3/14/10

Day Two: Stocks

Here is the chef's demo area, at the center of the room.  Two pitchers of wine for deglazing, one white, one red.  The pot on the burner had white veal stock going. 

Day two was all about stocks.  Intro to chicken stock, fish stock, veal stock (also called beef stock, but most beef stock is actually from veal bones; veal bones have much more developmental collagen in them and therefore give off a richer result). 

Chef Gary was roasting huge veal bones, "knuckles", in a convection oven.  Chef Paul was lecturing to us about chicken stock, which we would be making later in the evening.  The knuckles were for a brown stock, whereas the chicken would be for a white stock.  The color in the brown stock comes from the roasting, the bones get a nice rich brown hue from the Maillard effect, which is the browning that proteins get at or above 310 degrees F (often mistakenly called caramelization: caramelization relies on the sugars in carbos, whereas Maillard happens to proteins).  Chef took the veal knuckles out, coated them with a thin rub of tomato paste, then threw them back in, good for the stock's complexity.
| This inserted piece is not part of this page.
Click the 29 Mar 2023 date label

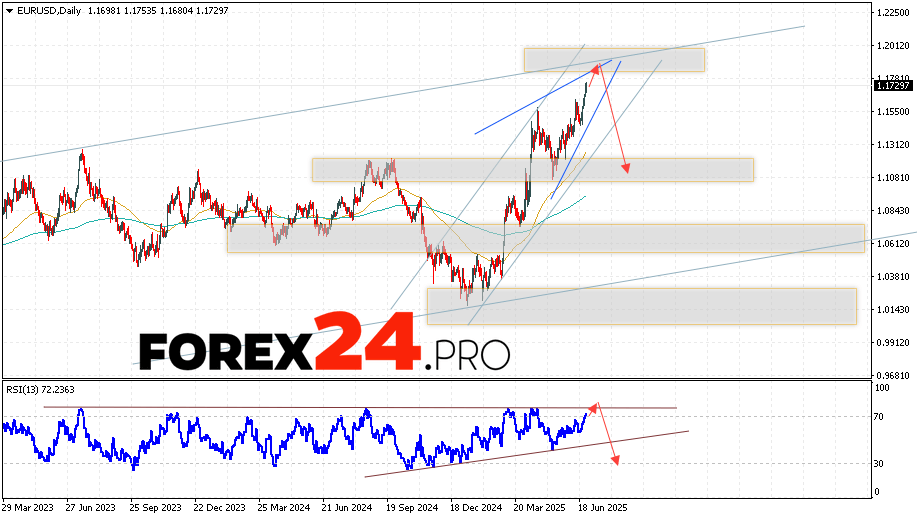(x=26, y=508)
The coolest part of the chicken stock demo was the preparation of the sachet d'epice and bouquet garni, both of which we are responsible for on a daily basis, two traditional methods for flavoring stocks, soups, and sauces.  Sachet d'epice means 'bag of spice', it's a cheesecloth pouch we make that contains bay leaf, clove, and peppercorn.  Bouquet garni - leek, celery, thyme, parsley - is cool: you roll thyme and parsley up tight, wrap it with the leek leaf, tuck that in the celery, and tie it with a slipknot.  Both of these you secure with kitchen twine and submerge it in your stock.  I had to learn how to tie a slipknot from my friend T at break; I wasn't going to be the only person who didn't know how to tie one.

I partnered with M for chicken stock production.  He is a young student, nice kid who takes tons of good notes.  They paid off for chicken stock night, because he kept way better notes about what we were doing than I did.  But our stock turned out nice, and the class has been using that chicken stock for the rest of our recipes this week.

While cleaning I tried to get my helpful on, and asked Chef Paul if Chef Gary's pot of stock (seen here) was chicken stock.  He said yes, so E and I added it to the rest of the chicken stock.  Chef Gary returned and I wanted him to hook me up with an approving high five and give me bonus points for being rad -- long story short turns out that was white veal stock (veal stock from bones that are not roasted) that I poured in the chicken stock.  Awesome.  He didn't mind though, pretty cool guy and an honest mistake.  Next night, sauces.